-------- GIVEN DATA

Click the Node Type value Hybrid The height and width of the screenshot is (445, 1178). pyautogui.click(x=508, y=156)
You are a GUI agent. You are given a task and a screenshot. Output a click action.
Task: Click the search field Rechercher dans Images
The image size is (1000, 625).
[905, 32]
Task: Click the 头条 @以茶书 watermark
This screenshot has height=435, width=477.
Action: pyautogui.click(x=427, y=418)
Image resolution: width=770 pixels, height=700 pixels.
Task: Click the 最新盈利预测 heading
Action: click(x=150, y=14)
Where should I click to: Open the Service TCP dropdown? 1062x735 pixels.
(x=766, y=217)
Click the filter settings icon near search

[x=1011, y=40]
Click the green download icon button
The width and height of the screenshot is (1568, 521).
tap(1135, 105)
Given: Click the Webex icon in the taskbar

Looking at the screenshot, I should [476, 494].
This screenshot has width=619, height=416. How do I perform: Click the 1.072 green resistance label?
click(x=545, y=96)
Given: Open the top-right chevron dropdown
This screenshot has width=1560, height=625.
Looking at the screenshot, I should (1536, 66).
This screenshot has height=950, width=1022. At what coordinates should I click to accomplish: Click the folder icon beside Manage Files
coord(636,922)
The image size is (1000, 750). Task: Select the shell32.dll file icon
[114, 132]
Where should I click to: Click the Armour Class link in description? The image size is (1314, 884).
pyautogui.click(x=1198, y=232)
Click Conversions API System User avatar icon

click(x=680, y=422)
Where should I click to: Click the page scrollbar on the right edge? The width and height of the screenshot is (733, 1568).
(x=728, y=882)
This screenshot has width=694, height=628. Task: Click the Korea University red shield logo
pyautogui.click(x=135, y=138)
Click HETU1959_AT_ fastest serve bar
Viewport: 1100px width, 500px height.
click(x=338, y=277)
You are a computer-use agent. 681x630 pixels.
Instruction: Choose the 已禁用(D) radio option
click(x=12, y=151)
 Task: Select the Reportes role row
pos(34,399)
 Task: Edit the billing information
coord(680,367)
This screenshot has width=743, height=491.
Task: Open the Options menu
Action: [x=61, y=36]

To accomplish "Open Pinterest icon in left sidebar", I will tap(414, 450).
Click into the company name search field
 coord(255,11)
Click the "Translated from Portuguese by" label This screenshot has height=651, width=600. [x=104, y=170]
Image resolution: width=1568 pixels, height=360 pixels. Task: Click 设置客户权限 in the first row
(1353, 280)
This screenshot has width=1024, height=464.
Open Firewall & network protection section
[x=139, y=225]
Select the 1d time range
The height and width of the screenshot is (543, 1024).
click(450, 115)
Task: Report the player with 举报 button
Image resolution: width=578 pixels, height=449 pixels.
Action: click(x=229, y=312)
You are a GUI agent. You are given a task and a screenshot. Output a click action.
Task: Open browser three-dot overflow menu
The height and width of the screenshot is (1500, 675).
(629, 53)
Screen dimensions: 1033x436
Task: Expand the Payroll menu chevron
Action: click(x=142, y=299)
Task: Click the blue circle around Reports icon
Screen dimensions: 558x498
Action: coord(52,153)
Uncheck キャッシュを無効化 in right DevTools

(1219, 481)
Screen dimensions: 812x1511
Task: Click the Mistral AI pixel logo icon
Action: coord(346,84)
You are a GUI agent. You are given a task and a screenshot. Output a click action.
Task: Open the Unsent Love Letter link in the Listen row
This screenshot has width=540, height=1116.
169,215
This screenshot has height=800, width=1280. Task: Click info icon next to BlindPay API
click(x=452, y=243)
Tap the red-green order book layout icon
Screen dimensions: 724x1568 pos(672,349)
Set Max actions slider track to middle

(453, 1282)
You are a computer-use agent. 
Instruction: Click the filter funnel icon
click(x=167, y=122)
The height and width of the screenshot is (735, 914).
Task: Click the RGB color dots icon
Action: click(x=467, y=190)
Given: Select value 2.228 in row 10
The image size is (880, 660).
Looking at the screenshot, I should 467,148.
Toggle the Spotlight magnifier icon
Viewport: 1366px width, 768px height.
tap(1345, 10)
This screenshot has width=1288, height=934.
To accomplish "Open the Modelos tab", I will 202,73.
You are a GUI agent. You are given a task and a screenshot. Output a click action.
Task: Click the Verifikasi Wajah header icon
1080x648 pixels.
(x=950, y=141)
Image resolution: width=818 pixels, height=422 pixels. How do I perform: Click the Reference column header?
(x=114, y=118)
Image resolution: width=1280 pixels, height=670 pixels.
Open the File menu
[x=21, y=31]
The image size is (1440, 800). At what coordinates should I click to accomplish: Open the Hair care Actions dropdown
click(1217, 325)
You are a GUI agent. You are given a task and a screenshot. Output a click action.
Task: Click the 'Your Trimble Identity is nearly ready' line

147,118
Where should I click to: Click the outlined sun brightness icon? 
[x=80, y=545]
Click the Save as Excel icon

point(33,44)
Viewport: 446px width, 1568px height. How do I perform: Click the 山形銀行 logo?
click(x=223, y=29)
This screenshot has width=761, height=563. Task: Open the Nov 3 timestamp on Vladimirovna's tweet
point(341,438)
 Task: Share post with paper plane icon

----------------

• **EXERCISE REQUIREMENTS**: Extract each record, keeping it identical to the original.

• **THE ANSWER**:
Click the Node Type value Hybrid The height and width of the screenshot is (445, 1178). pyautogui.click(x=508, y=156)
You are a GUI agent. You are given a task and a screenshot. Output a click action.
Task: Click the search field Rechercher dans Images
The image size is (1000, 625).
[905, 32]
Task: Click the 头条 @以茶书 watermark
This screenshot has height=435, width=477.
Action: pyautogui.click(x=427, y=418)
Image resolution: width=770 pixels, height=700 pixels.
Task: Click the 最新盈利预测 heading
Action: click(x=150, y=14)
Where should I click to: Open the Service TCP dropdown? 1062x735 pixels.
(x=766, y=217)
Click the filter settings icon near search

[x=1011, y=40]
Click the green download icon button
The width and height of the screenshot is (1568, 521).
tap(1135, 105)
Given: Click the Webex icon in the taskbar

Looking at the screenshot, I should [476, 494].
This screenshot has width=619, height=416. How do I perform: Click the 1.072 green resistance label?
click(x=545, y=96)
Given: Open the top-right chevron dropdown
This screenshot has width=1560, height=625.
Looking at the screenshot, I should (1536, 66).
This screenshot has height=950, width=1022. At what coordinates should I click to accomplish: Click the folder icon beside Manage Files
coord(636,922)
The image size is (1000, 750). Task: Select the shell32.dll file icon
[114, 132]
Where should I click to: Click the Armour Class link in description? The image size is (1314, 884).
pyautogui.click(x=1198, y=232)
Click Conversions API System User avatar icon

click(x=680, y=422)
Where should I click to: Click the page scrollbar on the right edge? The width and height of the screenshot is (733, 1568).
(x=728, y=882)
This screenshot has width=694, height=628. Task: Click the Korea University red shield logo
pyautogui.click(x=135, y=138)
Click HETU1959_AT_ fastest serve bar
Viewport: 1100px width, 500px height.
click(x=338, y=277)
You are a computer-use agent. 681x630 pixels.
Instruction: Choose the 已禁用(D) radio option
click(x=12, y=151)
 Task: Select the Reportes role row
pos(34,399)
 Task: Edit the billing information
coord(680,367)
This screenshot has width=743, height=491.
Task: Open the Options menu
Action: [x=61, y=36]

To accomplish "Open Pinterest icon in left sidebar", I will tap(414, 450).
Click into the company name search field
 coord(255,11)
Click the "Translated from Portuguese by" label This screenshot has height=651, width=600. [x=104, y=170]
Image resolution: width=1568 pixels, height=360 pixels. Task: Click 设置客户权限 in the first row
(1353, 280)
This screenshot has width=1024, height=464.
Open Firewall & network protection section
[x=139, y=225]
Select the 1d time range
The height and width of the screenshot is (543, 1024).
click(450, 115)
Task: Report the player with 举报 button
Image resolution: width=578 pixels, height=449 pixels.
Action: click(x=229, y=312)
You are a GUI agent. You are given a task and a screenshot. Output a click action.
Task: Open browser three-dot overflow menu
The height and width of the screenshot is (1500, 675).
(629, 53)
Screen dimensions: 1033x436
Task: Expand the Payroll menu chevron
Action: click(x=142, y=299)
Task: Click the blue circle around Reports icon
Screen dimensions: 558x498
Action: coord(52,153)
Uncheck キャッシュを無効化 in right DevTools

(1219, 481)
Screen dimensions: 812x1511
Task: Click the Mistral AI pixel logo icon
Action: coord(346,84)
You are a GUI agent. You are given a task and a screenshot. Output a click action.
Task: Open the Unsent Love Letter link in the Listen row
This screenshot has width=540, height=1116.
169,215
This screenshot has height=800, width=1280. Task: Click info icon next to BlindPay API
click(x=452, y=243)
Tap the red-green order book layout icon
Screen dimensions: 724x1568 pos(672,349)
Set Max actions slider track to middle

(453, 1282)
You are a computer-use agent. 
Instruction: Click the filter funnel icon
click(x=167, y=122)
The height and width of the screenshot is (735, 914).
Task: Click the RGB color dots icon
Action: click(x=467, y=190)
Given: Select value 2.228 in row 10
The image size is (880, 660).
Looking at the screenshot, I should 467,148.
Toggle the Spotlight magnifier icon
Viewport: 1366px width, 768px height.
tap(1345, 10)
This screenshot has width=1288, height=934.
To accomplish "Open the Modelos tab", I will 202,73.
You are a GUI agent. You are given a task and a screenshot. Output a click action.
Task: Click the Verifikasi Wajah header icon
1080x648 pixels.
(x=950, y=141)
Image resolution: width=818 pixels, height=422 pixels. How do I perform: Click the Reference column header?
(x=114, y=118)
Image resolution: width=1280 pixels, height=670 pixels.
Open the File menu
[x=21, y=31]
The image size is (1440, 800). At what coordinates should I click to accomplish: Open the Hair care Actions dropdown
click(1217, 325)
You are a GUI agent. You are given a task and a screenshot. Output a click action.
Task: Click the 'Your Trimble Identity is nearly ready' line

147,118
Where should I click to: Click the outlined sun brightness icon? 
[x=80, y=545]
Click the Save as Excel icon

point(33,44)
Viewport: 446px width, 1568px height. How do I perform: Click the 山形銀行 logo?
click(x=223, y=29)
This screenshot has width=761, height=563. Task: Open the Nov 3 timestamp on Vladimirovna's tweet
point(341,438)
 Task: Share post with paper plane icon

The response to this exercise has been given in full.